* **SUPPLIED MATERIAL**
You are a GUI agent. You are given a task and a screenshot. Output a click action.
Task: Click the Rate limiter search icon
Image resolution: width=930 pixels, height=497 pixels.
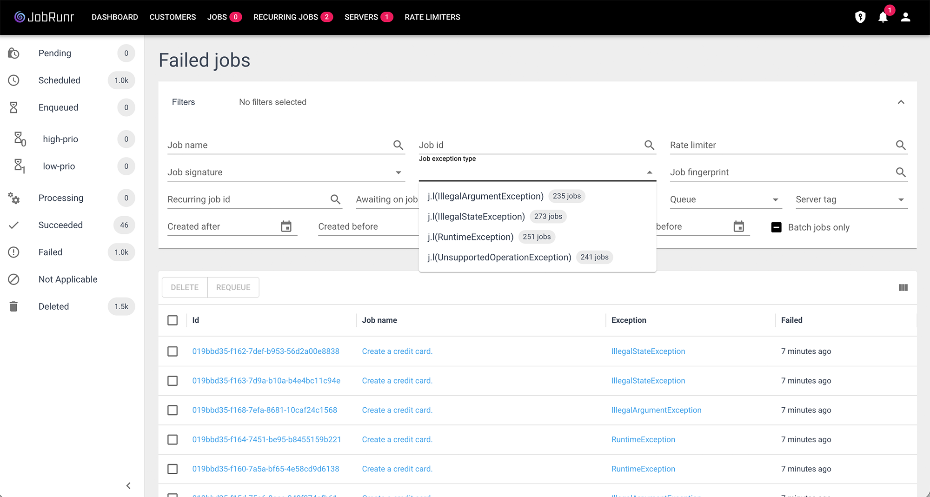tap(900, 145)
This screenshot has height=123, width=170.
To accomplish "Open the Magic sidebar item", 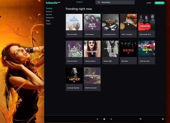I will point(48,21).
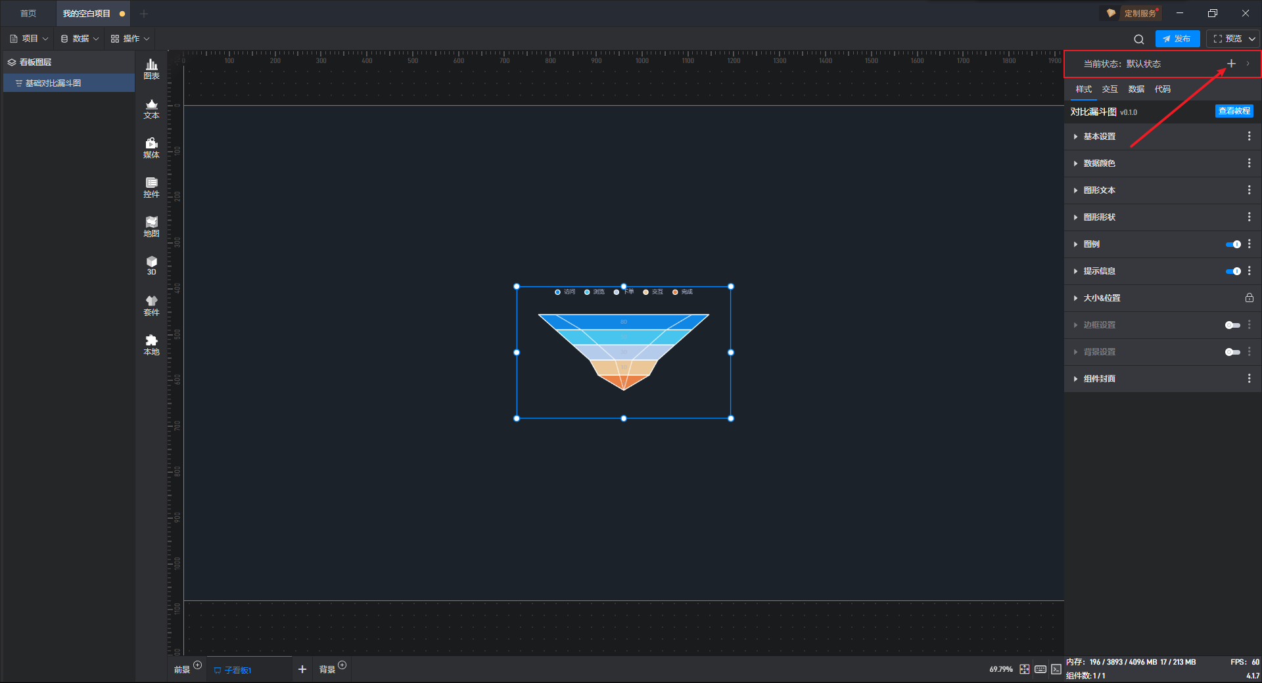Select the 文本 text component icon
Viewport: 1262px width, 683px height.
[151, 108]
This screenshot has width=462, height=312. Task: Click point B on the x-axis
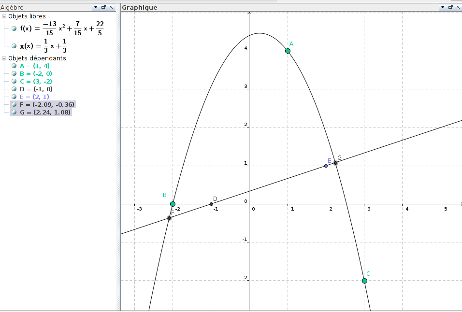coord(173,204)
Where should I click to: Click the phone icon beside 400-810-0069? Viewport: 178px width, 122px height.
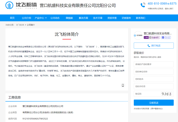click(143, 4)
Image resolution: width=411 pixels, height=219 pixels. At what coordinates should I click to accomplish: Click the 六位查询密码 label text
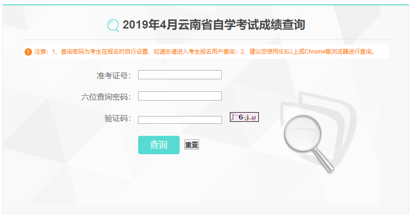pyautogui.click(x=106, y=97)
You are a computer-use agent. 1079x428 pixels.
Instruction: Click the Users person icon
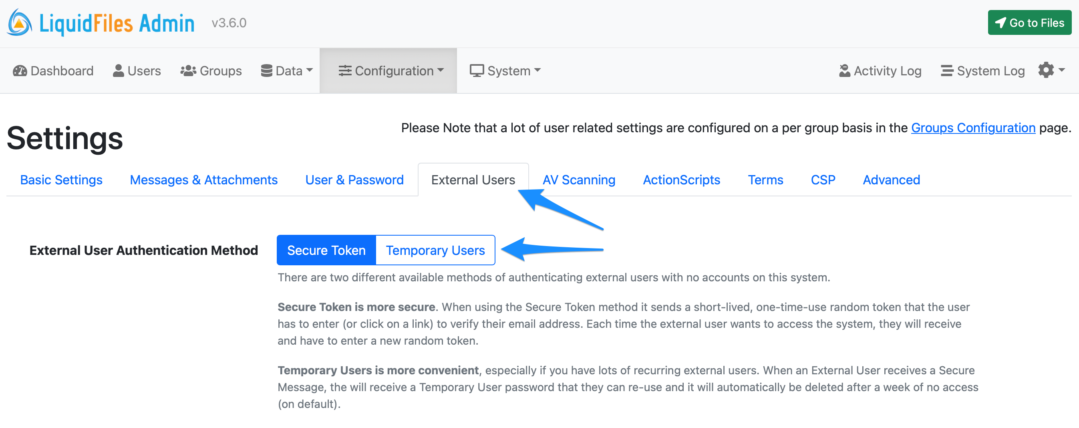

* **WHAT IS NEEDED**
Arrange the lines of the records as a Markdown table with the columns "No." and "Text", starting at the line that contains "This screenshot has width=462, height=312." and continuing through the end of the records. Number each line in the "No." column, skip blank lines, and leave the pictures out.

* **EXERCISE RESPONSE**
| No. | Text |
|---|---|
| 1 | This screenshot has width=462, height=312. Task: Click point B on the x-axis |
| 2 | coord(173,204) |
| 3 | Where should I click to: Click the phone icon beside 400-810-0069? Viewport: 178px width, 122px height. |
| 4 | click(143, 4) |
| 5 | Image resolution: width=411 pixels, height=219 pixels. At what coordinates should I click to accomplish: Click the 六位查询密码 label text |
| 6 | pyautogui.click(x=106, y=97) |
| 7 | You are a computer-use agent. 1079x428 pixels. |
| 8 | Instruction: Click the Users person icon |